**What this task involves**
Track down each line below containing the string "Generations" and copy it.

Stored items

^^^^^^^^

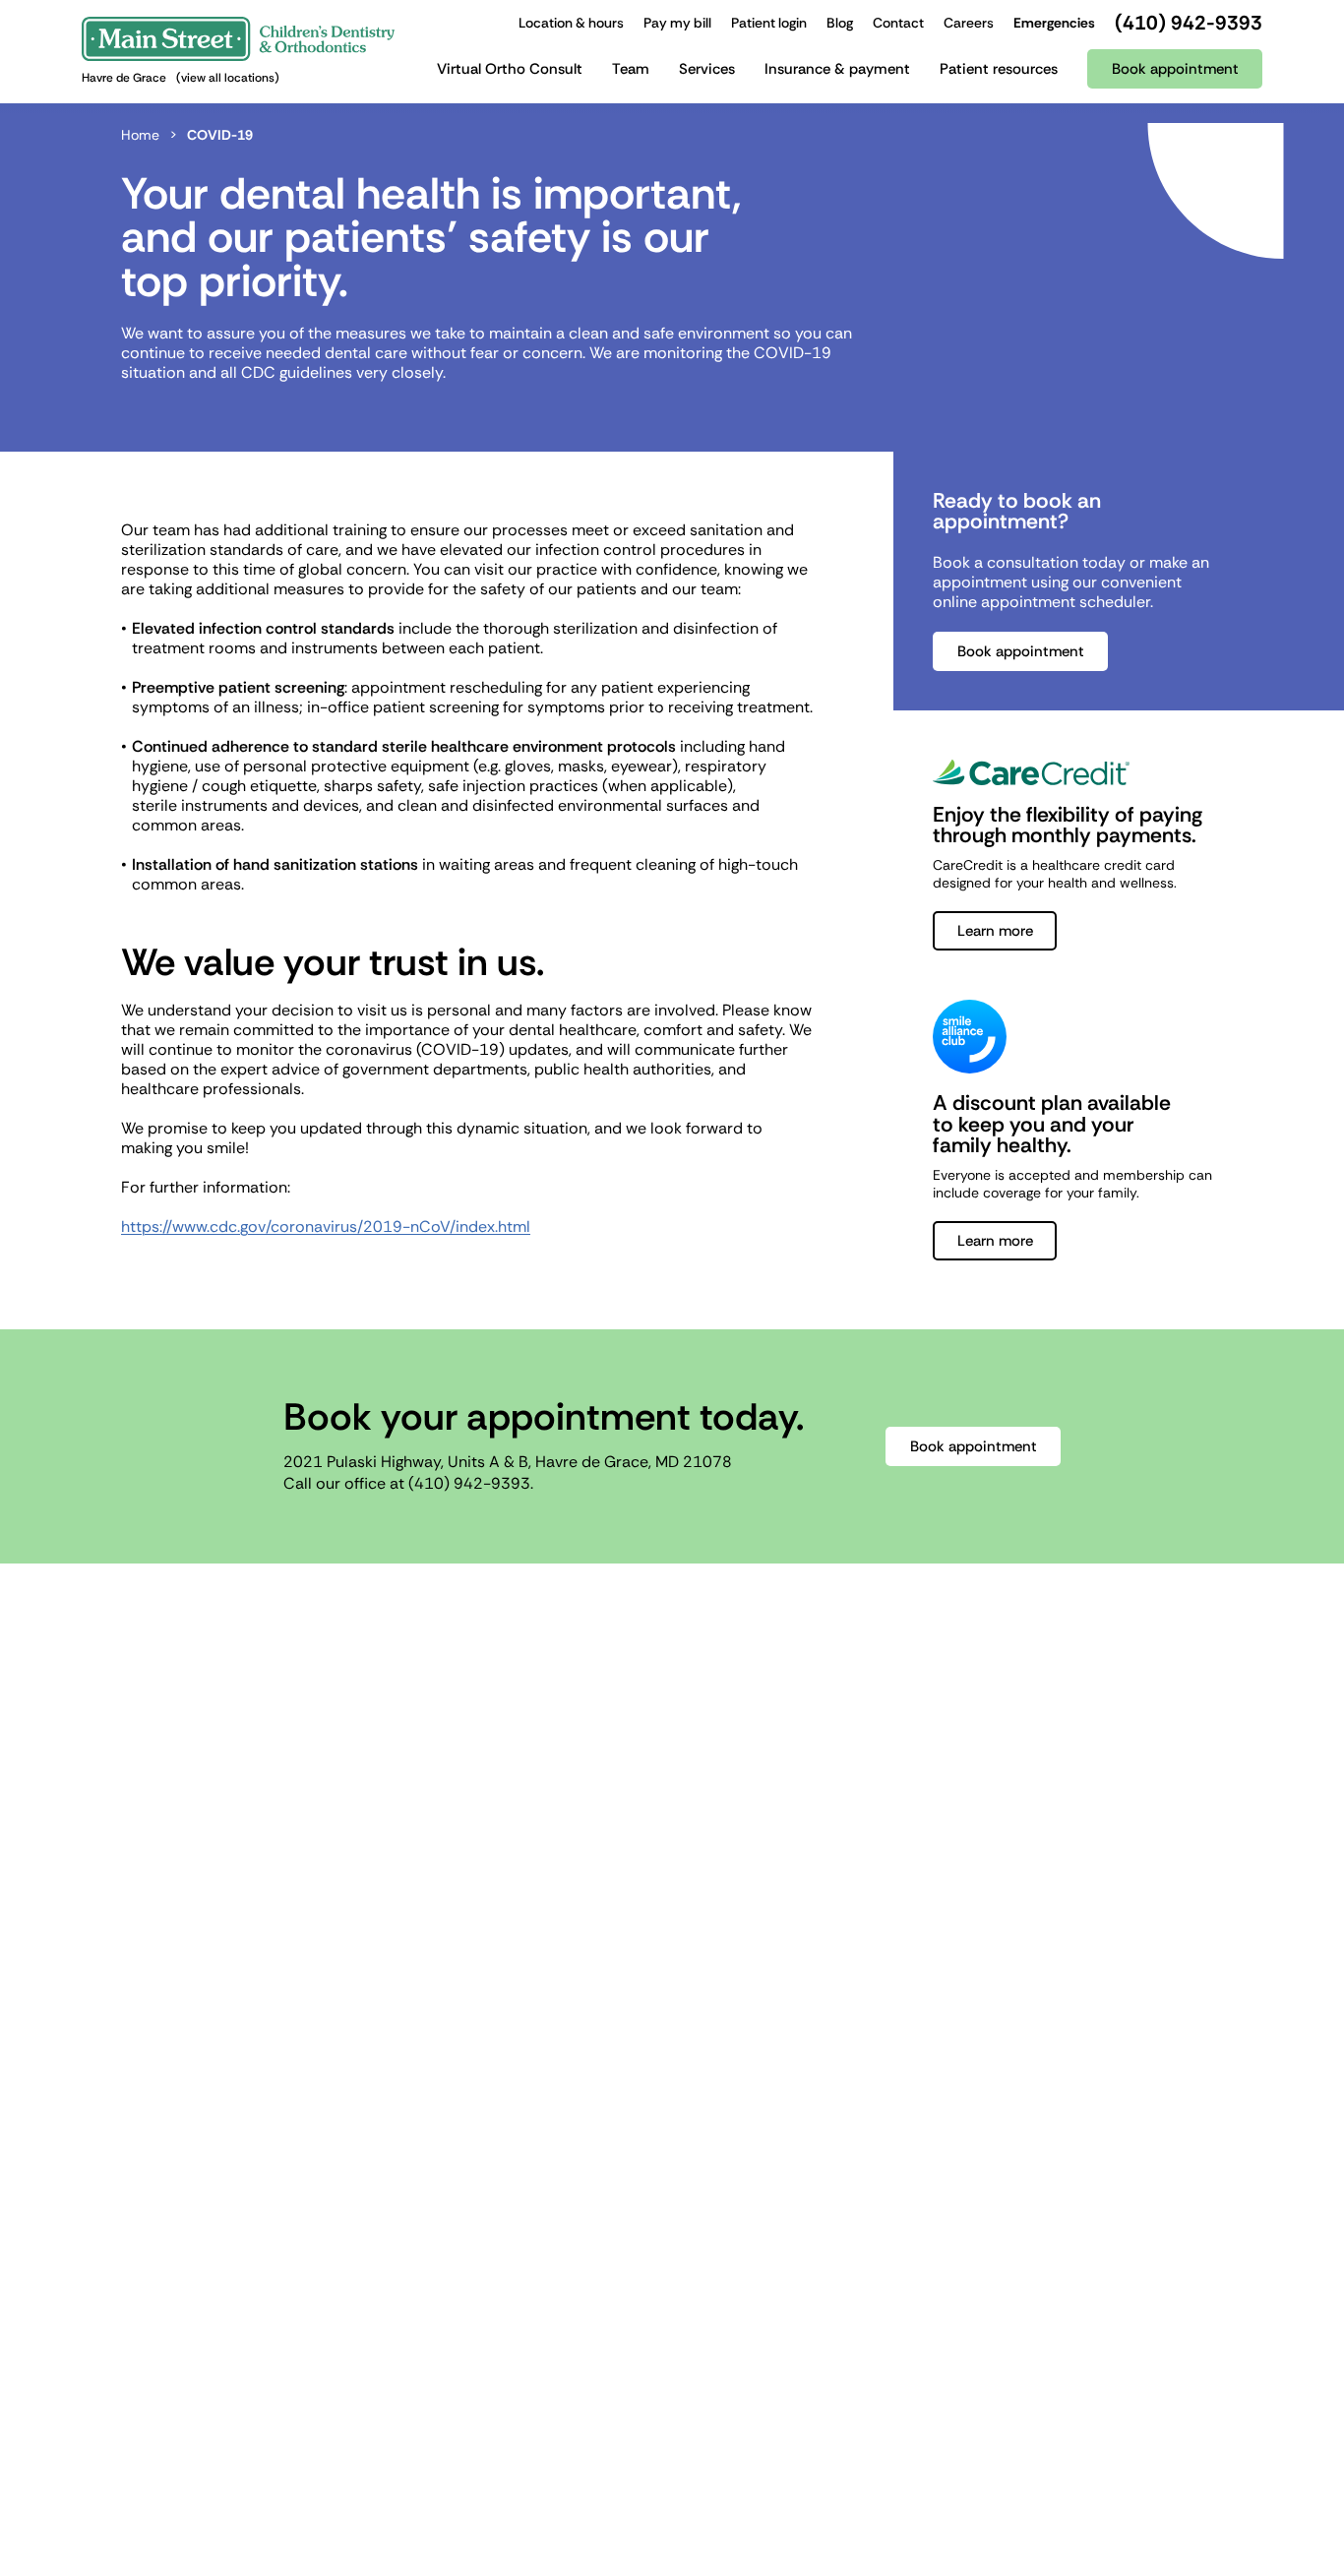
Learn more (995, 931)
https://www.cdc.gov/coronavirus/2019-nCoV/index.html (325, 1226)
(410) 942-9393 (469, 1483)
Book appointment (1020, 651)
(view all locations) (227, 78)
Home (140, 135)
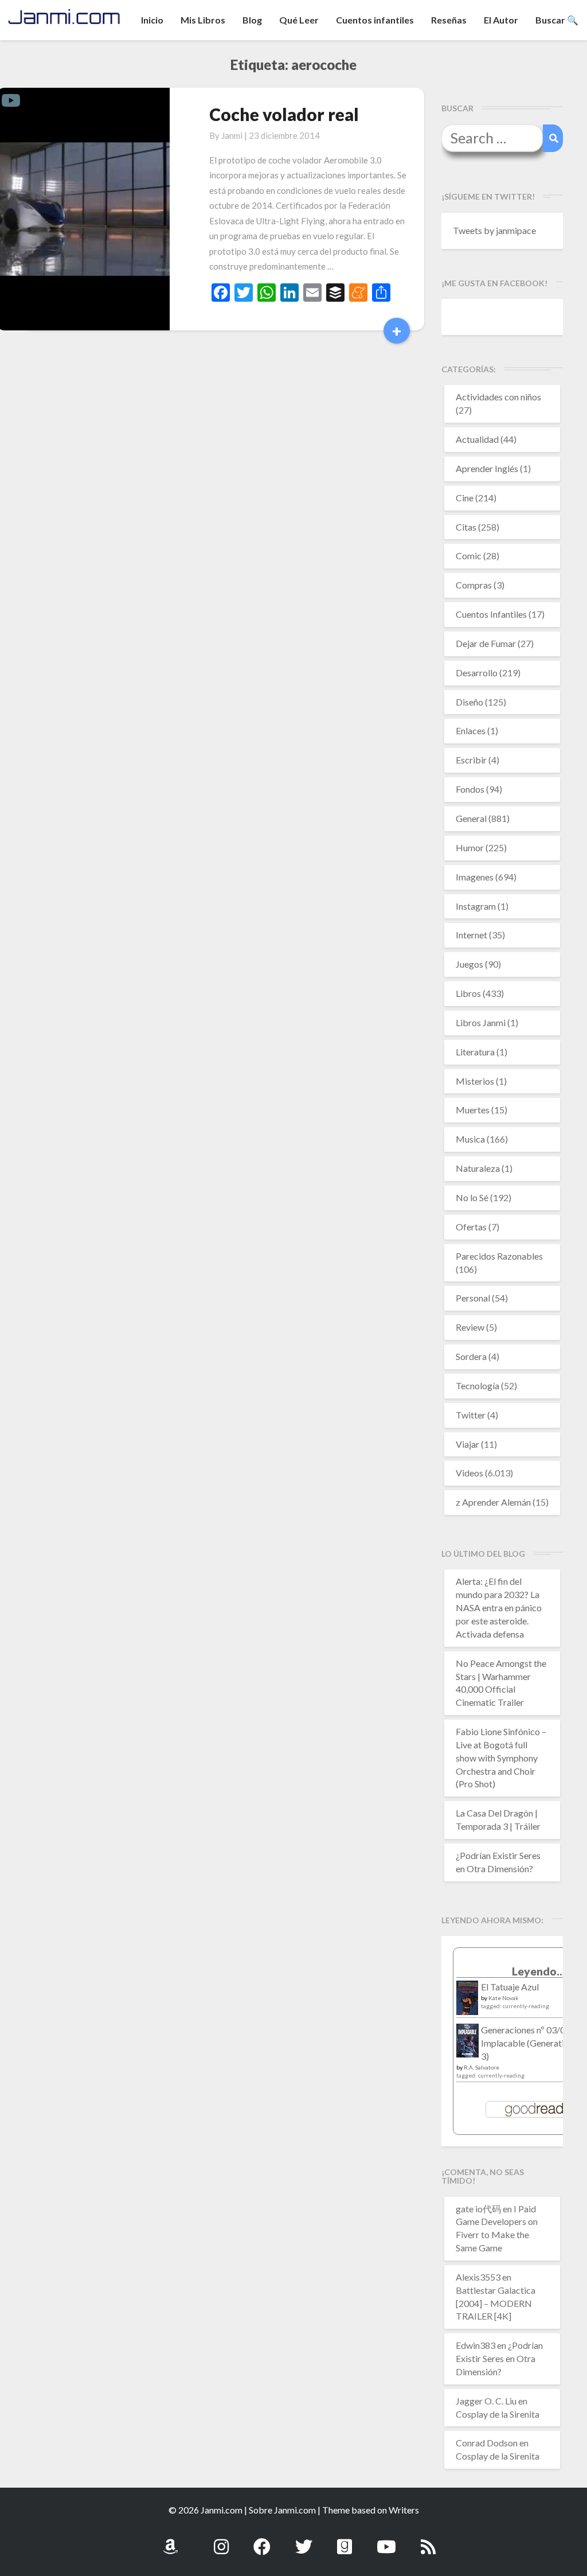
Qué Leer (299, 19)
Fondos (470, 789)
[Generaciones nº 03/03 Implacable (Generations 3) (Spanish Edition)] (467, 2043)
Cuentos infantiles (375, 19)
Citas (466, 526)
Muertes (473, 1109)
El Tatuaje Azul (510, 1986)
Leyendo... (538, 1971)
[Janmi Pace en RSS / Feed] (428, 2540)
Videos (469, 1472)
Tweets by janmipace (494, 230)
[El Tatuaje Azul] (467, 2003)
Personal (473, 1297)
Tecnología (477, 1385)
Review (470, 1327)
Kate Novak (503, 1997)
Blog (252, 19)
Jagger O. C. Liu (486, 2400)
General (471, 818)
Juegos (469, 963)
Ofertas (471, 1226)
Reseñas (449, 19)
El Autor (501, 19)
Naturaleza (478, 1168)
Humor (470, 847)
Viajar (467, 1444)
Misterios (475, 1080)
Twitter (471, 1414)
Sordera (471, 1356)
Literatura (475, 1051)
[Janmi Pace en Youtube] (386, 2540)
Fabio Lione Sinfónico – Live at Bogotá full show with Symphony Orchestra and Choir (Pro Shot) (501, 1757)
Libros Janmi (481, 1022)
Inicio (152, 19)
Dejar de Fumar (486, 643)
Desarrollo (477, 672)
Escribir (471, 759)
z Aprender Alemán (493, 1502)
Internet (471, 934)
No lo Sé (472, 1197)
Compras (474, 584)
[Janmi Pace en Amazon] (170, 2540)
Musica (470, 1138)
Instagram (476, 906)
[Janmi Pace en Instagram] (221, 2540)
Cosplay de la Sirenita (497, 2414)
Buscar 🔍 (556, 19)
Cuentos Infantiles (491, 614)
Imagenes (475, 876)
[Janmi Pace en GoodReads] (344, 2540)
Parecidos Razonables (499, 1255)
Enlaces (471, 730)
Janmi (231, 135)
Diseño (469, 701)
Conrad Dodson (487, 2442)
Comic (469, 555)
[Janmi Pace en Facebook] (262, 2540)
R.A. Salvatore (481, 2067)
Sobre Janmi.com (282, 2509)
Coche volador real (284, 114)
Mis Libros (203, 19)
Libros (468, 993)
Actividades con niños (498, 396)
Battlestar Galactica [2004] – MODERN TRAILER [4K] (495, 2303)
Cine (464, 497)
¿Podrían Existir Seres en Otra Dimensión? (499, 2358)
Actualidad (477, 439)
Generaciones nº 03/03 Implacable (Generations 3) (529, 2042)
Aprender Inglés (487, 468)
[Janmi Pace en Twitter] (304, 2540)
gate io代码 (478, 2208)
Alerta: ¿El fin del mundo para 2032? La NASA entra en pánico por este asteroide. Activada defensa (499, 1607)
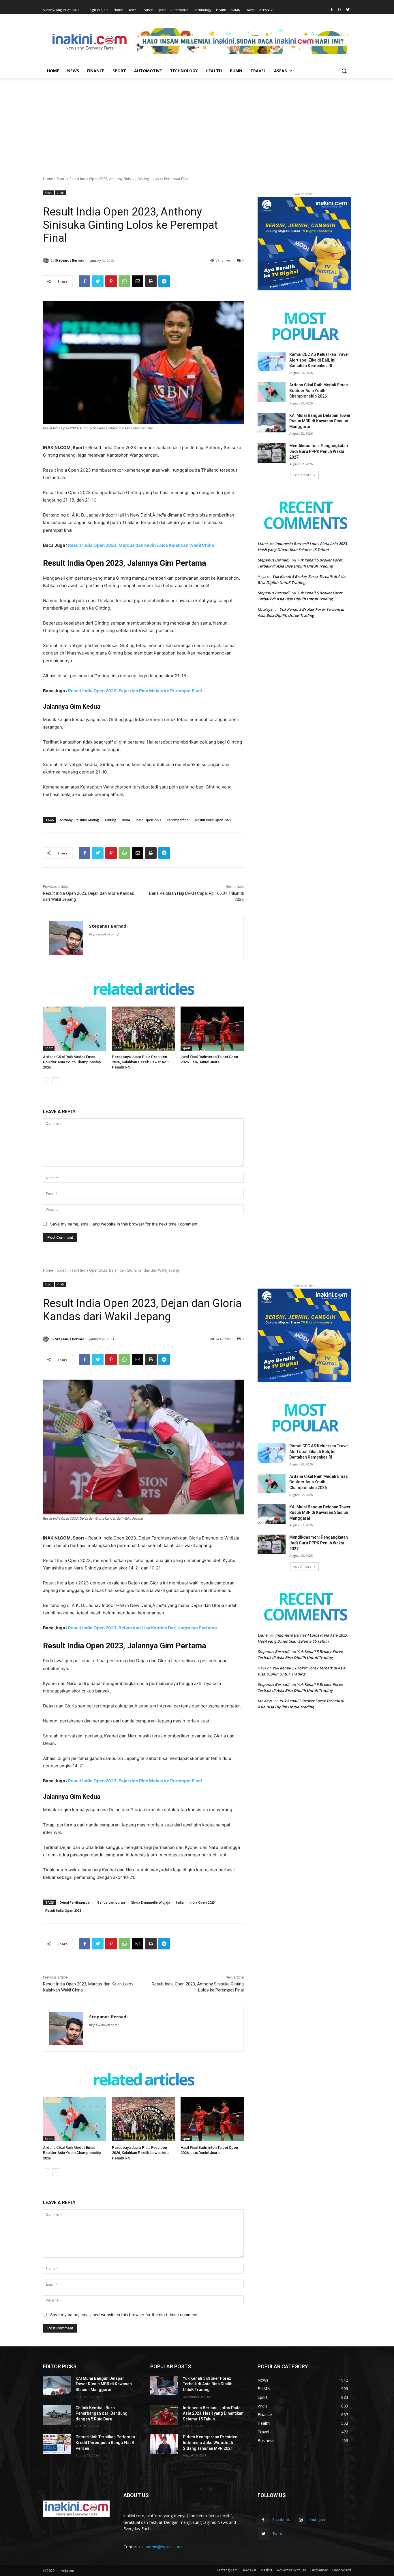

^^^^^^^^

**Answer area**
[Generaciones nº 03/03 Implacable (Generations 3) (Spanish Edition)] (467, 2043)
Generaciones nº 03/03 Implacable (Generations 3) (529, 2042)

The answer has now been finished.